Olhares em números

domingo, 20 de março de 2011

Comentando uma cena: Toy Story 3



Nesta postagem, comentaremos uma sequência do filme Toy Story 3, ressaltando alguns recursos visuais e sonoros que, em conjunto, ampliam os efeitos dramáticos da história que é narrada. Trata-se da sequência em flashback em que é contado o passado de uma das personagens centrais do longa, o urso cor de rosa Lotso. Quando essa sequência nos é apresentada, já conhecemos a real natureza de Lotso. Assim como Buzz e seus amigos, confiamos na aparente receptividade e fraternidade representada pelas ações do urso, e nos revoltamos com a descoberta de suas verdadeiras intenções, lançando sobre sua imagem sentimentos de desprezo e raiva. É carregando esses sentimentos que assistimos aos fatos que compuseram seu infeliz destino e o fizeram tornar-se a personagem que é.
A narrativa em flashback é feita em off por um dos brinquedos resgatados da creche Sunnyside, o palhaço Chuckles, cuja tristeza e desilusão possuem um contraste amargo com a aparência risível de suas roupas e maquiagens coloridas. Esse detalhe, em consonância com a trilha marcadamente melancólica, antecipa o caráter trágico das cenas que se seguirão, em que presenciaremos a degradação física e moral de Lotso.

────────────────

● Requisitos do exercício:
1. Transcreva literalmente o trecho sobre Toy Story 3 desde "Olhares em números" até "personagem que é.", inclusive.
2. Relacione todos os nomes de personagens citados no trecho sobre Toy Story 3.
Os dados que vêm depois deste trecho constituem um material à parte.

● Dados fornecidos:
────────────────

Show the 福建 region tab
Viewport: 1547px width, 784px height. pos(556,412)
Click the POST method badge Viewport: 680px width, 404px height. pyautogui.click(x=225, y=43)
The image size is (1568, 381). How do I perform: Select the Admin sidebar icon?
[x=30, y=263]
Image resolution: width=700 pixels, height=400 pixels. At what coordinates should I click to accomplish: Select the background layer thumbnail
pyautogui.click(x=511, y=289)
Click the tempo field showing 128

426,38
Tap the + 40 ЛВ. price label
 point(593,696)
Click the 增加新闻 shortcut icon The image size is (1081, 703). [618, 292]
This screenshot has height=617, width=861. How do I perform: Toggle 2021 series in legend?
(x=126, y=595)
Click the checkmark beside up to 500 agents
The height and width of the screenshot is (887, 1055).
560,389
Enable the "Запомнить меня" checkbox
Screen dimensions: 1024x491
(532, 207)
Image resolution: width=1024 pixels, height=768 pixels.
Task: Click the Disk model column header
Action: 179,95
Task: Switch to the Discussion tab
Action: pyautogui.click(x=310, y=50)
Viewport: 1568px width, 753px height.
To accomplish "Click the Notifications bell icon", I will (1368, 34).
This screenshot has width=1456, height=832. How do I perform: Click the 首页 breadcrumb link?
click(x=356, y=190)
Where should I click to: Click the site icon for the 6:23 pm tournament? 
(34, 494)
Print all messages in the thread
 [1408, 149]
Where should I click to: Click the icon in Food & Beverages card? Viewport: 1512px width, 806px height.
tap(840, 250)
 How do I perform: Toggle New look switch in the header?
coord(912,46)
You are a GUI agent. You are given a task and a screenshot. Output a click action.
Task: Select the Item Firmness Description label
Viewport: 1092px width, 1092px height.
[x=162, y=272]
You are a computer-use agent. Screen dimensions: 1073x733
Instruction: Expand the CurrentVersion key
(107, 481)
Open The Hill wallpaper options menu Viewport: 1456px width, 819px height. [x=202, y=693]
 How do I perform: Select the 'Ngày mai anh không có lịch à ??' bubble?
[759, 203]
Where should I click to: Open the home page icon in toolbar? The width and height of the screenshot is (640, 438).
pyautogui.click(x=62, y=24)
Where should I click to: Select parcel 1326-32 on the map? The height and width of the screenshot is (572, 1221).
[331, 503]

────────────────

● Respostas por tarefa:
1.
Olhares em números

domingo, 20 de março de 2011

Comentando uma cena: Toy Story 3



Nesta postagem, comentaremos uma sequência do filme Toy Story 3, ressaltando alguns recursos visuais e sonoros que, em conjunto, ampliam os efeitos dramáticos da história que é narrada. Trata-se da sequência em flashback em que é contado o passado de uma das personagens centrais do longa, o urso cor de rosa Lotso. Quando essa sequência nos é apresentada, já conhecemos a real natureza de Lotso. Assim como Buzz e seus amigos, confiamos na aparente receptividade e fraternidade representada pelas ações do urso, e nos revoltamos com a descoberta de suas verdadeiras intenções, lançando sobre sua imagem sentimentos de desprezo e raiva. É carregando esses sentimentos que assistimos aos fatos que compuseram seu infeliz destino e o fizeram tornar-se a personagem que é.

2. Lotso, Buzz e Chuckles.